Exercise data:
--- BEGIN ---
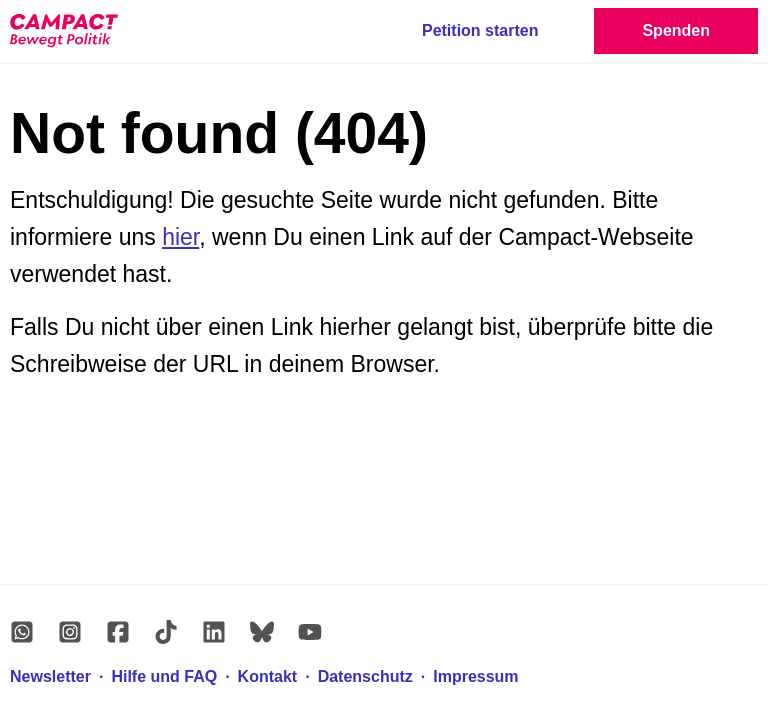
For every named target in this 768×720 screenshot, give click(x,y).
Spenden (676, 30)
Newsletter (50, 676)
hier (180, 237)
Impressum (475, 676)
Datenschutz (365, 676)
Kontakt (268, 676)
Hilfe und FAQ (164, 676)
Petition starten (480, 30)
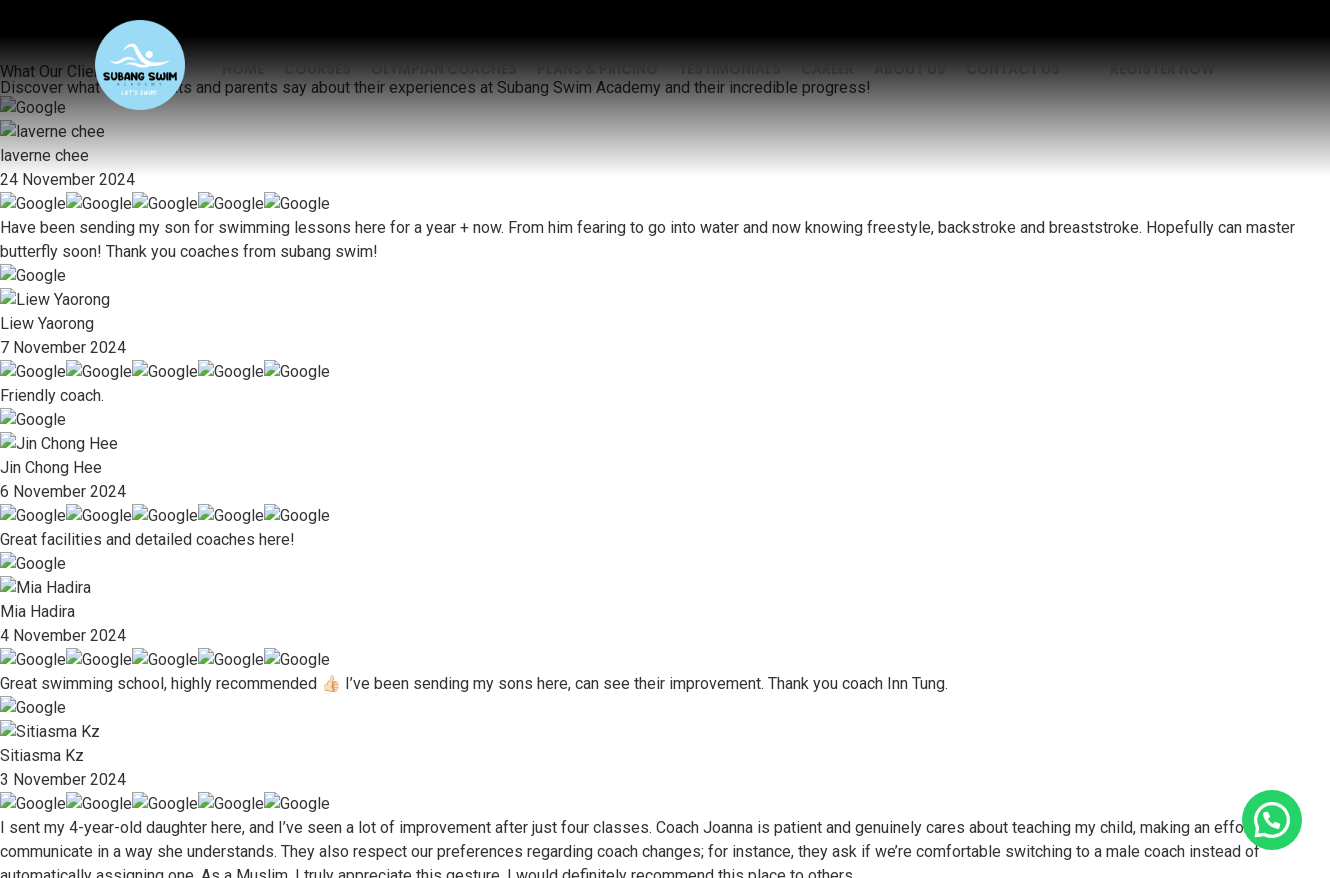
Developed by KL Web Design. (665, 831)
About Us (910, 69)
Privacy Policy (508, 772)
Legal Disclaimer (654, 772)
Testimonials (729, 69)
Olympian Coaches (444, 69)
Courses (317, 69)
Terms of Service (811, 772)
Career (827, 69)
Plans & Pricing (597, 69)
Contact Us (1013, 69)
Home (243, 69)
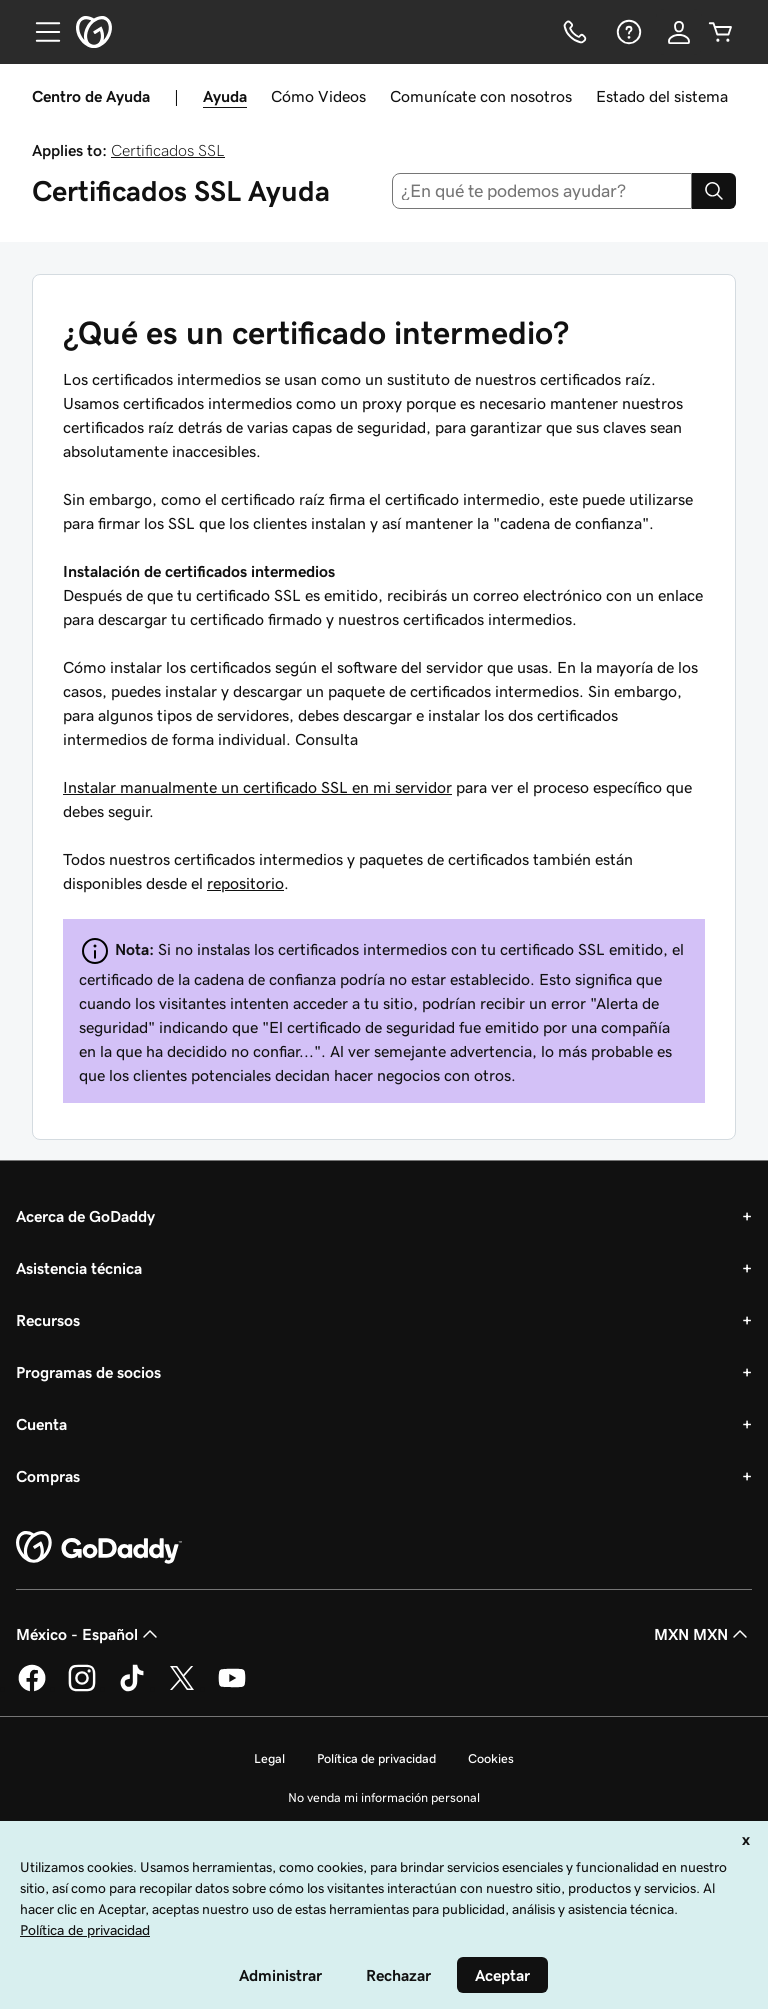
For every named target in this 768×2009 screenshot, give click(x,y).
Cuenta (41, 1424)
--- END ---
Write out every line of the rows above again, requests included but pictures left out, with each answer coordinate multiplied by 2.5 and rounded to a whole number, halves rounded up. Keep the numbers in the requests unchanged.

For every named target in this 768×720 screenshot, give click(x,y).
Spenden (1690, 75)
Newsletter (125, 1690)
hier (450, 593)
Impressum (1188, 1690)
Datenschutz (913, 1690)
Kontakt (670, 1690)
Hilfe und FAQ (410, 1690)
Petition starten (1200, 75)
Developed by KL Web Design. (1663, 2078)
About Us (2275, 173)
Privacy Policy (1270, 1930)
Legal Disclaimer (1635, 1930)
Testimonials (1823, 173)
Olympian Coaches (1110, 173)
Courses (793, 173)
Terms of Service (2028, 1930)
Career (2068, 173)
Plans & Pricing (1493, 173)
Contact Us (2533, 173)
Home (608, 173)
For every named target in this 768×2009 screenshot, give click(x,y).
Cuenta (103, 3560)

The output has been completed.